For gym goers who are keen on building muscle, the formula seems straightforward: eat eggs for breakfast, go to the gym where you lift heavier weights at fewer reps, prepare a chicken for lunch, then top things off with more chicken for dinner. This can deliver you results fairly quickly, but is it something you’re willing to do? What’s more, is this even necessary to achieve the muscle definition you want?
Here is what we know—our muscles are made up of more than 25% protein and 75% water. This means that in order to feed them properly (without even trying to build muscle) we need to give ourselves plenty of protein on a daily basis. So then in order to actually GAIN muscle, it would follow that we need even MORE protein all the time, or would it?
The National Strength and Conditioning Association recommends that active individuals aim to consume between 0.4 grams and 0.6 grams of protein per pound of their body weight.
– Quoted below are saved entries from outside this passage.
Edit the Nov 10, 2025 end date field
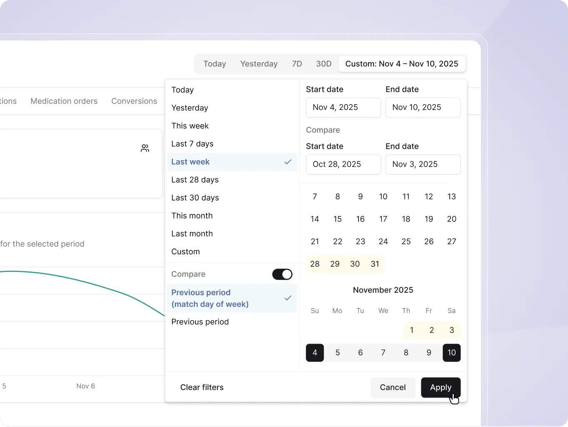 click(x=423, y=107)
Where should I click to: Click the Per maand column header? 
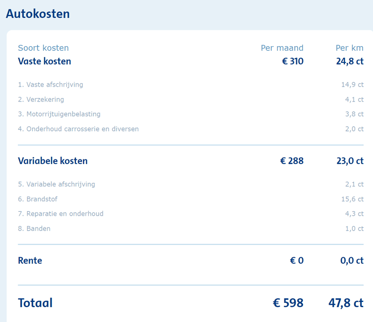(282, 48)
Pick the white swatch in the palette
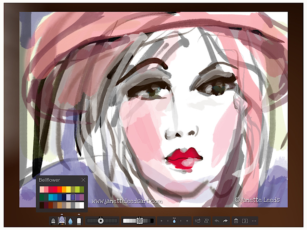 coord(82,205)
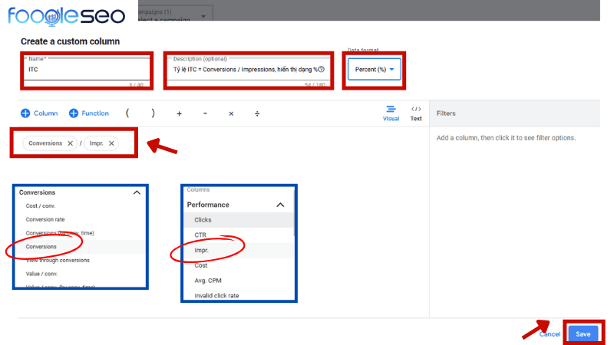
Task: Switch to Text formula mode
Action: pyautogui.click(x=416, y=113)
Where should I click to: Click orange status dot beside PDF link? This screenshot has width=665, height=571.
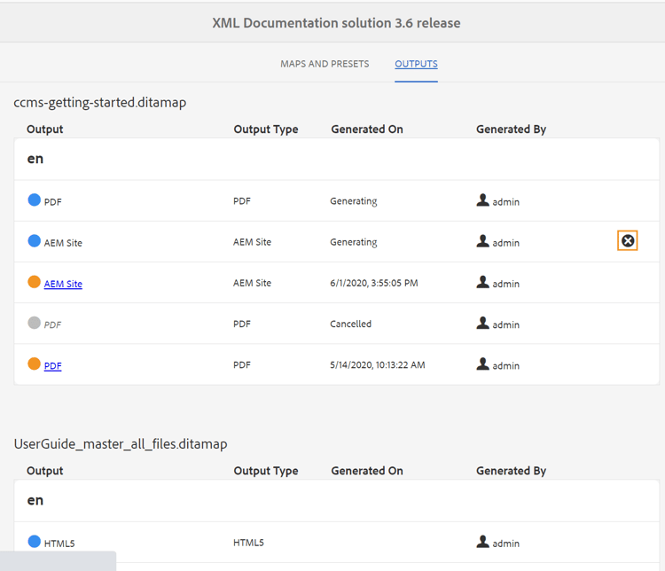pyautogui.click(x=35, y=364)
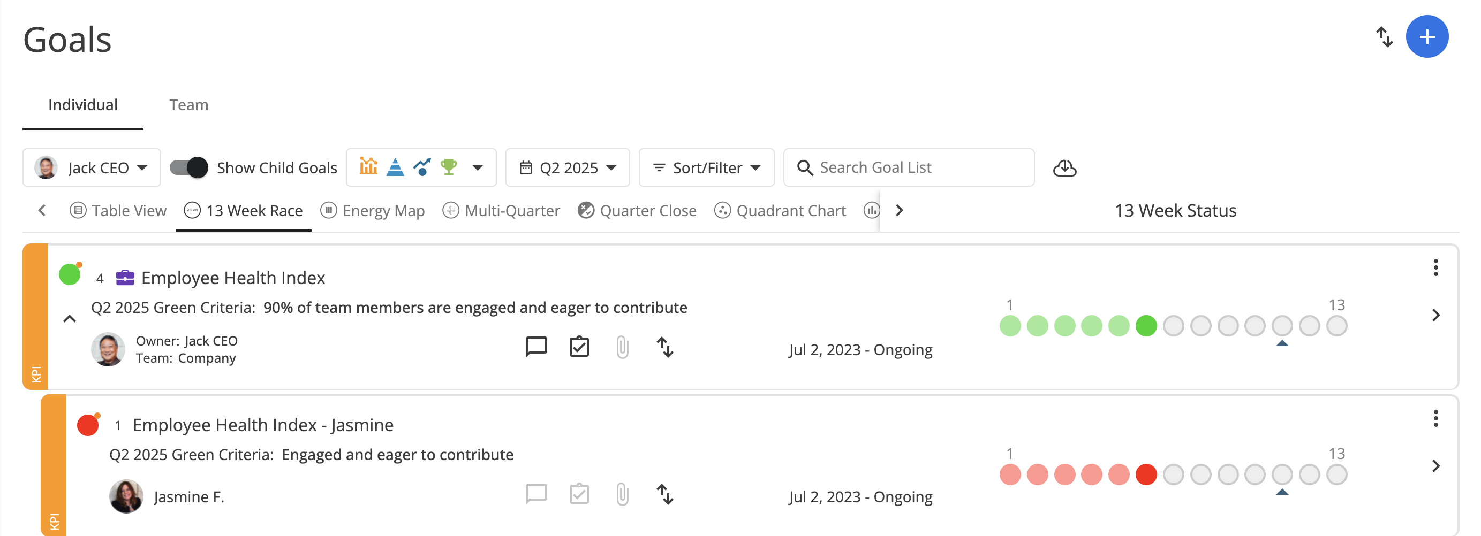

But if your looking to gain muscle definition, it’s typically recommended that you go bigger. Experts claim that serious muscle builders can go as high as 1 gram of protein per pound of bodyweight, which would mean that a 180 pound man could consume nearly 200 grams of protein in a day.
In case that sounds like a lot, let’s break 200 grams down into actual portions of food:
Essentially what you’d need are five egg whites, 12 combined ounces of ground beef and grilled chicken breast, a half cup of whole almonds, two cups of low-fat milk, and two cups of low-fat cottage cheese. Assuming you’re training hard in the gym on a regular basis, this is a perfectly healthy amount of protein to consume each day.
Another element to factor in is that 75% water than makes-up our bodies. This means that you must follow your protein intake with lots and lots of water consumption. Drinking water doesn’t just naturally energize you, it’s essential to your overall health and fitness levels. I personally feel more geared up for a workout if I drank a lot of water that day plus the day before.
That natural energy serves as an immense boost to make you more motivated in the gym and more likely to see your desired results sooner than later. It’s oftentimes hard to see the light at the end of the tunnel while working towards our fitness goals. With a bit of diligence and regimentation, it’s all very doable.